The British Columbia Supreme Court has cleared the way for the City of Victoria to proceed with a ban on plastic checkout bags. A bag ban bylaw takes effect July 1, 2018, but the city has said it won’t enforce it or impose fines until January 1, 2019.

The Canadian Plastic Bag Association had challenged the city’s authority to enact the bylaw. In a June 19, 2018 judgment, the British Columbia Supreme Court threw out all of the association’s arguments.

According to local media reports, the District of Squamish, emboldened by the decision, is preparing to move on its own local ban on plastic bags and straws.

The Victoria bylaw forbids handing out checkout bags without first asking customers if they need one. Bags supplied on request must be of paper or be reusable and must carry a charge of no less than 15 cents for paper bags, and one dollar for reusable bags. Plastic bags and free checkout bags are expressly forbidden.

The Canadian Plastic Bag Association argued that the bylaw was environmental regulation, which requires the approval of the province. The city contended that it was merely business regulation, fully within municipal jurisdiction.

In siding with the city, the court said that the bylaw only regulated the transaction between the merchant and the customer at the point of purchase. Any environmental impact of plastic bag use was the result of actions by the customer or others after the bag was provided. It had nothing to do with the transaction between the merchant and the customer. Therefore, it was business, not environmental, regulation.

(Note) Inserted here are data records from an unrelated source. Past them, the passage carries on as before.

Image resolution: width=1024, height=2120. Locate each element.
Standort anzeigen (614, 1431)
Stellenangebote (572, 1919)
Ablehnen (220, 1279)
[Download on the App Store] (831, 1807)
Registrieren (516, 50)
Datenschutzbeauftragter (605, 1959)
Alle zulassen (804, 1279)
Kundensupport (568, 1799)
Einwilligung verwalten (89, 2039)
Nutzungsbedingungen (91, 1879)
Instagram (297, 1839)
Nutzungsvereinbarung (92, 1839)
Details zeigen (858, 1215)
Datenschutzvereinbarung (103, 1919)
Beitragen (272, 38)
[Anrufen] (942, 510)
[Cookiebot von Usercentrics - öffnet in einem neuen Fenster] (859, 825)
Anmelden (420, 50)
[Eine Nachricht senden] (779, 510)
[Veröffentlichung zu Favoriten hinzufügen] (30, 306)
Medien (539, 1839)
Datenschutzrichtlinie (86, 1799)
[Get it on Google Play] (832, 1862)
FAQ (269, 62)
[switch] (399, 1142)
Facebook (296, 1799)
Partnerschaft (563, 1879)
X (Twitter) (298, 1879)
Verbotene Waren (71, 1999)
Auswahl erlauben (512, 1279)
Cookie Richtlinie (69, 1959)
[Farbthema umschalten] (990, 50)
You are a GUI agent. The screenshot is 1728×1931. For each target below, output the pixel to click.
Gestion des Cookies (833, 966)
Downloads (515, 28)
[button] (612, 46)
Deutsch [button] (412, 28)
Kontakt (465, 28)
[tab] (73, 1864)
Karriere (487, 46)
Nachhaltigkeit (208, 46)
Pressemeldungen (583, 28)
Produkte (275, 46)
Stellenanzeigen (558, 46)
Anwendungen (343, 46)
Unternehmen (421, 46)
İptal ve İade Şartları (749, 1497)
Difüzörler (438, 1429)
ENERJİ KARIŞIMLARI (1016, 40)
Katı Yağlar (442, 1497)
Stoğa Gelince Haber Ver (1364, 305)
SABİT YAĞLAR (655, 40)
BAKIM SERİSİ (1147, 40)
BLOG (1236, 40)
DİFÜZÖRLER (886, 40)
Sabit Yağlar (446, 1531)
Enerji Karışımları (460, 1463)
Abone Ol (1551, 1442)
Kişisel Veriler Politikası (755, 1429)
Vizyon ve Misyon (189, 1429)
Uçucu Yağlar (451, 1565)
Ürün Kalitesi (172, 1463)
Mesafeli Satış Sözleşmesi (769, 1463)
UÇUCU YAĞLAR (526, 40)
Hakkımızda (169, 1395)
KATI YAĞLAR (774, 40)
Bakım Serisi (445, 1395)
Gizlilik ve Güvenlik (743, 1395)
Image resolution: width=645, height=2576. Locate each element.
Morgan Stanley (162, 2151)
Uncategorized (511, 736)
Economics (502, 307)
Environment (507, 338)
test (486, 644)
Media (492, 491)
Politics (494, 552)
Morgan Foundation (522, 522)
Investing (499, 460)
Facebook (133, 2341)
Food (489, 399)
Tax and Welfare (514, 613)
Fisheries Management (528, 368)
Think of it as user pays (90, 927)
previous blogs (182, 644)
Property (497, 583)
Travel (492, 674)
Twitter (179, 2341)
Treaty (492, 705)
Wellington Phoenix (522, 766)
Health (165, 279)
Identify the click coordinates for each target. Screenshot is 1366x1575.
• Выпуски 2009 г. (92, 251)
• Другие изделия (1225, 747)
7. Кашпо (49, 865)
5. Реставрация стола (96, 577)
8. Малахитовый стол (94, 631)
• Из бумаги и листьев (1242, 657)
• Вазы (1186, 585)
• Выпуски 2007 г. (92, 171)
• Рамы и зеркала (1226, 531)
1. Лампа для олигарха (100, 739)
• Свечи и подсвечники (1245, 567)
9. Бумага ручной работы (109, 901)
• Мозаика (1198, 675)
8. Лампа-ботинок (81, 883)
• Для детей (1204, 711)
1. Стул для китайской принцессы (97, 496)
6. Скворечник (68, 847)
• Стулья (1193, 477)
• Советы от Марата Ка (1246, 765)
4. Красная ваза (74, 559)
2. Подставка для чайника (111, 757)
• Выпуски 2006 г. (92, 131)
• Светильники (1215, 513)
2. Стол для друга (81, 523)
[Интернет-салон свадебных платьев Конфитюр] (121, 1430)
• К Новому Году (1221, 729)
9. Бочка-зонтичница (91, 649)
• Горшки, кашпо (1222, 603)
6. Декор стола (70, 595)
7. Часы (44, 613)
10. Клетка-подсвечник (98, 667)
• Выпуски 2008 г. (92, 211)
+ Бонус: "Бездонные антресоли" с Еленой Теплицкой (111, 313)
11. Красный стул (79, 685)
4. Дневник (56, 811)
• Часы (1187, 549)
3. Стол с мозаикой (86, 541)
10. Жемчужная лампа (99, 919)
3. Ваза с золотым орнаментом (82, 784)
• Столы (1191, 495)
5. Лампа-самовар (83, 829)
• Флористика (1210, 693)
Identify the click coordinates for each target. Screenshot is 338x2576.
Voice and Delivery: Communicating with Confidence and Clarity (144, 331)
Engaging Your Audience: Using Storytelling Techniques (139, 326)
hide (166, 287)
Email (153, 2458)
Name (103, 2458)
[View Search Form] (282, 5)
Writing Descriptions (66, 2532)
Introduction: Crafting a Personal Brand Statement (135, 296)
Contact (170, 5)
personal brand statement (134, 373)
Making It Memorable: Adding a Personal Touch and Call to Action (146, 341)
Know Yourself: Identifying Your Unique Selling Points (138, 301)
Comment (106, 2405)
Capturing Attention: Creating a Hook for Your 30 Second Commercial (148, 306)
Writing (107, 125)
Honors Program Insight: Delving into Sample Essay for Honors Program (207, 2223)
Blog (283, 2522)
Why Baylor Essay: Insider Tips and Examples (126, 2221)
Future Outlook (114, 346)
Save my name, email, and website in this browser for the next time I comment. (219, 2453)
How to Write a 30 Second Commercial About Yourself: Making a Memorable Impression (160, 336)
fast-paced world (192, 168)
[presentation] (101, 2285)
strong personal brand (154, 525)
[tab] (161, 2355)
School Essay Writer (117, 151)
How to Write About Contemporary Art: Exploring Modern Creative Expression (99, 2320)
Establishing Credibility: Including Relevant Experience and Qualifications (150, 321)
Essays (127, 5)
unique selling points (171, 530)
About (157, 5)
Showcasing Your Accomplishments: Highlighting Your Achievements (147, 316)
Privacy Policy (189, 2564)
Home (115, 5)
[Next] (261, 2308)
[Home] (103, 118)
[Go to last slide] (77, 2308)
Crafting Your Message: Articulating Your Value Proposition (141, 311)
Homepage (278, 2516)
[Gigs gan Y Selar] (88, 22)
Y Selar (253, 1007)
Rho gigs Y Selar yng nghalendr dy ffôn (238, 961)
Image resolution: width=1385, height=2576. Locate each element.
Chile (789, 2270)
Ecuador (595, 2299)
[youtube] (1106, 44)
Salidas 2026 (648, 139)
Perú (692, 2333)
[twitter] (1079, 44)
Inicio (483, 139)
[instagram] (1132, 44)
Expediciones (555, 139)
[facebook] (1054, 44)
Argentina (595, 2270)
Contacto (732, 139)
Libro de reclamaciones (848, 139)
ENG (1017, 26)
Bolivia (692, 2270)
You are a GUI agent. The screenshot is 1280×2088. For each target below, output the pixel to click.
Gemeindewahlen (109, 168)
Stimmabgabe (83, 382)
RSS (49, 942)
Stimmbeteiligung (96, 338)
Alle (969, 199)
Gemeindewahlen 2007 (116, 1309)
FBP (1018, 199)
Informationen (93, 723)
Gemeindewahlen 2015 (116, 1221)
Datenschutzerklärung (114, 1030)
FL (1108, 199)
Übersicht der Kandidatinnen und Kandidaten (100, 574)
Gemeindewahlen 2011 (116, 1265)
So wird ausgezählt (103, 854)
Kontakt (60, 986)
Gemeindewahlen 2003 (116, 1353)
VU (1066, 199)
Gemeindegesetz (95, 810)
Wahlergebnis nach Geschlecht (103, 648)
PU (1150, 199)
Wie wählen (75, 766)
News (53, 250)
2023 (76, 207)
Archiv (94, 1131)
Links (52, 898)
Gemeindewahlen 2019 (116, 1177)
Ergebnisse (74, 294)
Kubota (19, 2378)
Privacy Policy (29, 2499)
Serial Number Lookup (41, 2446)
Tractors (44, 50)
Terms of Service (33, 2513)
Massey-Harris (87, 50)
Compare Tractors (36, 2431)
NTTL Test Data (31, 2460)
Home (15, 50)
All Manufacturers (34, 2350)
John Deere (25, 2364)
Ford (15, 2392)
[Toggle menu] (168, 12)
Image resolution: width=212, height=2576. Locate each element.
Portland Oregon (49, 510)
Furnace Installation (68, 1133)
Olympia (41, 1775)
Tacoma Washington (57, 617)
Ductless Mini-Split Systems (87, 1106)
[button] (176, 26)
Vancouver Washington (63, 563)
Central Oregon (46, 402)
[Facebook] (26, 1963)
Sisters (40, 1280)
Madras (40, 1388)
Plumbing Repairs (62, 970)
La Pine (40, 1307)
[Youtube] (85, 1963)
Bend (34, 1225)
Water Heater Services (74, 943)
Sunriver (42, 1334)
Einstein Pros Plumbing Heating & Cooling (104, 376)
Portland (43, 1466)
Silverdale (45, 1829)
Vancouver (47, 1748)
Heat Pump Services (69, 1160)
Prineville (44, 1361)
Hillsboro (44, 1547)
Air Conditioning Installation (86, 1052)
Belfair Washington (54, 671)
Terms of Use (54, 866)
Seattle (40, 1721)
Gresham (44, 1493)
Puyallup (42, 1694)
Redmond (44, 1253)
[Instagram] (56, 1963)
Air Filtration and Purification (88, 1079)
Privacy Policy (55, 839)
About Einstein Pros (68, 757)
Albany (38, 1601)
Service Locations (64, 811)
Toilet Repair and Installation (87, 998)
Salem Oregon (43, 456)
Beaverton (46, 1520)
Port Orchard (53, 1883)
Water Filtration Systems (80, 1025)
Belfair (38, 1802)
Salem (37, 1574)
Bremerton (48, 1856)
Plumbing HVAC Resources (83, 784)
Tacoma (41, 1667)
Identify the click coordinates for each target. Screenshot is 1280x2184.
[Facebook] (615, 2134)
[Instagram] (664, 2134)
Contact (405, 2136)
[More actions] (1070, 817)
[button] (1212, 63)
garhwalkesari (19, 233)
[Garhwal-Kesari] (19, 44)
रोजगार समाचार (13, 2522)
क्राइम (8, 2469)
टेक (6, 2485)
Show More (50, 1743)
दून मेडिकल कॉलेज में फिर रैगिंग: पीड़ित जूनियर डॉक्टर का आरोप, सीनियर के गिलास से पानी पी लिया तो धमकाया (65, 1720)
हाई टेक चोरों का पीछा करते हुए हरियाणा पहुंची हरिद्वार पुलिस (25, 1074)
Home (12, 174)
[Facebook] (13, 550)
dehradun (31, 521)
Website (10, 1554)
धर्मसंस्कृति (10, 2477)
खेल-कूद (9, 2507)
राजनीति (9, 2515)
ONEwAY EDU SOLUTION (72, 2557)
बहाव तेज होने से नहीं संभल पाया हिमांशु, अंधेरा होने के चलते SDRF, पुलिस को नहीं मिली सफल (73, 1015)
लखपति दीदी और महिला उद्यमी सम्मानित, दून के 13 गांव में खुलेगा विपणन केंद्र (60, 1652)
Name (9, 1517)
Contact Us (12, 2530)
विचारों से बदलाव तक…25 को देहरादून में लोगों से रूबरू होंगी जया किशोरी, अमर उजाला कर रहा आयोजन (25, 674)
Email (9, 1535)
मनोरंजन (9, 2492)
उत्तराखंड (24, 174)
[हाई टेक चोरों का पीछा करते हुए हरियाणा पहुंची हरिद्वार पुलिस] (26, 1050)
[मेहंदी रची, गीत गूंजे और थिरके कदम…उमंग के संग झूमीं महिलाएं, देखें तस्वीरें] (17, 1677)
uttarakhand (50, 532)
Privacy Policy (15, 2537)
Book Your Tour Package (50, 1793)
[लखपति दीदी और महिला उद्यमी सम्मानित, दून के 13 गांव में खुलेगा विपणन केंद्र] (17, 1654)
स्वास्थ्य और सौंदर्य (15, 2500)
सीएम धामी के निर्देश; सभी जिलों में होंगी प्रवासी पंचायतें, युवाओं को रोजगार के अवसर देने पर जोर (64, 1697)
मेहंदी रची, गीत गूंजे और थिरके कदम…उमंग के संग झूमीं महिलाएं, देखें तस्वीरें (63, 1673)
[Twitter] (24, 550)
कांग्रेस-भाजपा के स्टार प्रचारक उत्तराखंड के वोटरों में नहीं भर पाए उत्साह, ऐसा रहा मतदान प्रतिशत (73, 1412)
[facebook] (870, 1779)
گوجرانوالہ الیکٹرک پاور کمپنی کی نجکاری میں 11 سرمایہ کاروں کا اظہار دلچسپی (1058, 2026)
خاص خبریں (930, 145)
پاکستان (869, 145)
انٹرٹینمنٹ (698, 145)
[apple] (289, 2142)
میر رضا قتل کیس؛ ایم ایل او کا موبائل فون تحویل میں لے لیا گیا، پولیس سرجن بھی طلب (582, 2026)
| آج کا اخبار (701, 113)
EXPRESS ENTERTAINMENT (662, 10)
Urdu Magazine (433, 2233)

The association contended that the impetus for the bylaw was lobbying by an environmental group, Surfrider Foundation, and that the bylaw found support through the municipal legislative process out of concern for the environment. However, the city also presented evidence that municipal council was concerned about the impact of plastic bags on municipal facilities and services.

As to whether the mandatory minimum charge for paper or reusable bags was a fee (permissible under municipal law) or a tax (not permissible), the court agreed that it was a fee, as no money would be remitted to the city.

Victoria says it is working closely with retailers and the community to raise awareness of the new bylaw. It has developed the Retail Toolkit for business owners and will be running a public awareness campaign through the summer 2018.